■ **Assignment**
Give the entries back exactly as they stand, but without pictures.

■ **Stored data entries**
• • • •
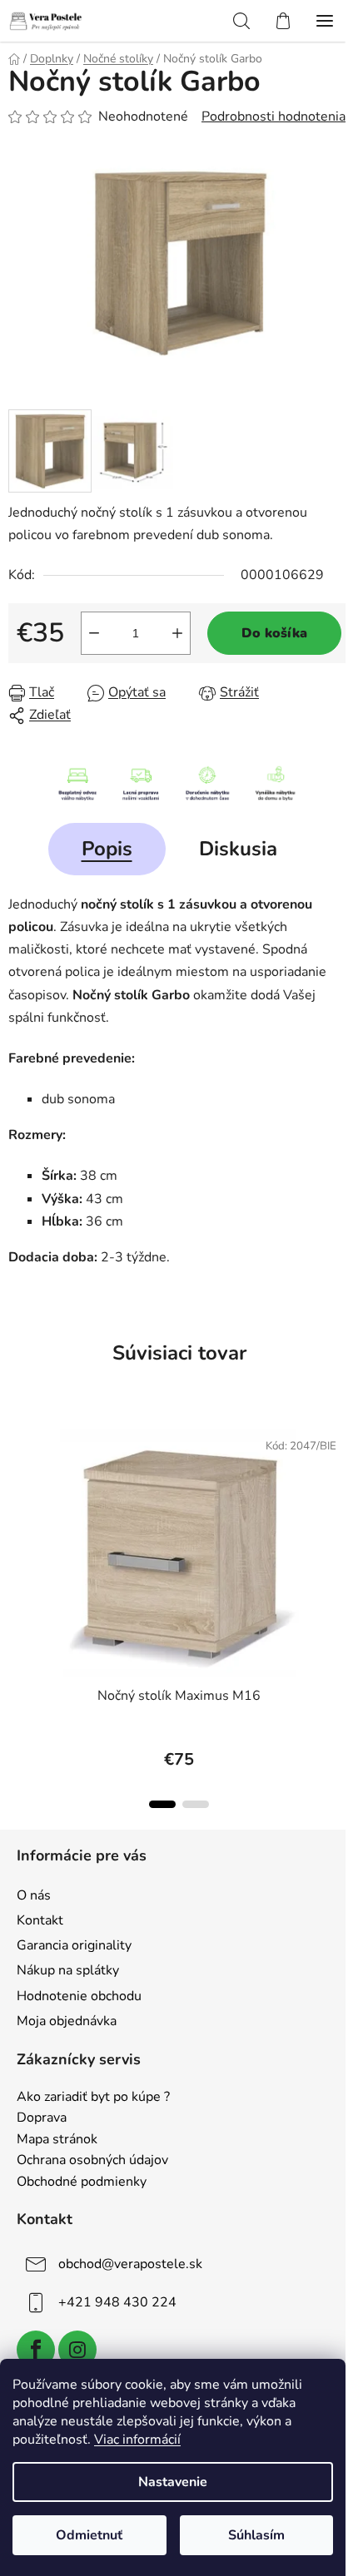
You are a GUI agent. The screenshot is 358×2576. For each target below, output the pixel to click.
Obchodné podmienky (82, 2182)
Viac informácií (137, 2439)
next (340, 1507)
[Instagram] (77, 2350)
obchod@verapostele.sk (130, 2264)
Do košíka (274, 633)
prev (17, 1507)
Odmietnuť (89, 2535)
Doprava (42, 2118)
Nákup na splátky (68, 1970)
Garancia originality (74, 1945)
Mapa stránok (57, 2140)
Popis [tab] (107, 848)
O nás (34, 1895)
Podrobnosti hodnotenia (273, 116)
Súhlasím (256, 2535)
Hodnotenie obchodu (79, 1996)
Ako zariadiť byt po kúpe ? (93, 2097)
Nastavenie (172, 2482)
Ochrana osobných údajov (92, 2160)
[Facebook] (36, 2350)
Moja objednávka (67, 2021)
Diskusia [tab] (238, 848)
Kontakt (40, 1920)
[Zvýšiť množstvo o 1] (177, 633)
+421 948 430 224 (117, 2302)
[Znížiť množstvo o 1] (94, 633)
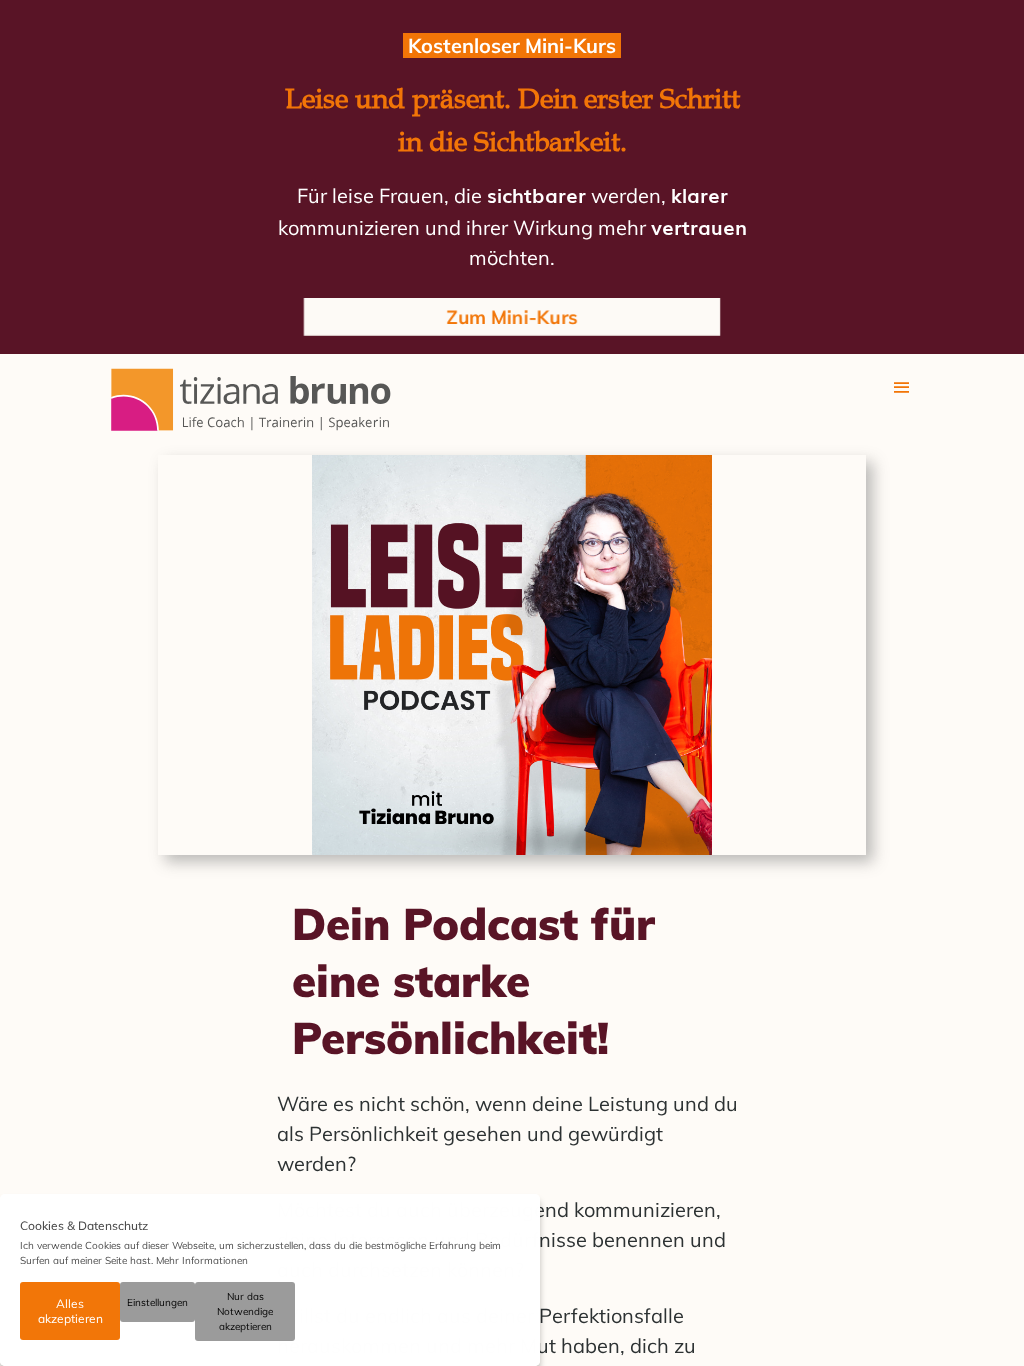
• • • •
■ **Output below**
You are a GUI agent. The screenshot is 358×2576. For each target below, output the pixel to click.
Obchodné podmienky (82, 2182)
Viac informácií (137, 2439)
next (340, 1507)
[Instagram] (77, 2350)
obchod@verapostele.sk (130, 2264)
Do košíka (274, 633)
prev (17, 1507)
Odmietnuť (89, 2535)
Doprava (42, 2118)
Nákup na splátky (68, 1970)
Garancia originality (74, 1945)
Mapa stránok (57, 2140)
Popis [tab] (107, 848)
O nás (34, 1895)
Podrobnosti hodnotenia (273, 116)
Súhlasím (256, 2535)
Hodnotenie obchodu (79, 1996)
Ako zariadiť byt po kúpe ? (93, 2097)
Nastavenie (172, 2482)
Ochrana osobných údajov (92, 2160)
[Facebook] (36, 2350)
Moja objednávka (67, 2021)
Diskusia [tab] (238, 848)
Kontakt (40, 1920)
[Zvýšiť množstvo o 1] (177, 633)
+421 948 430 224 (117, 2302)
[Znížiť množstvo o 1] (94, 633)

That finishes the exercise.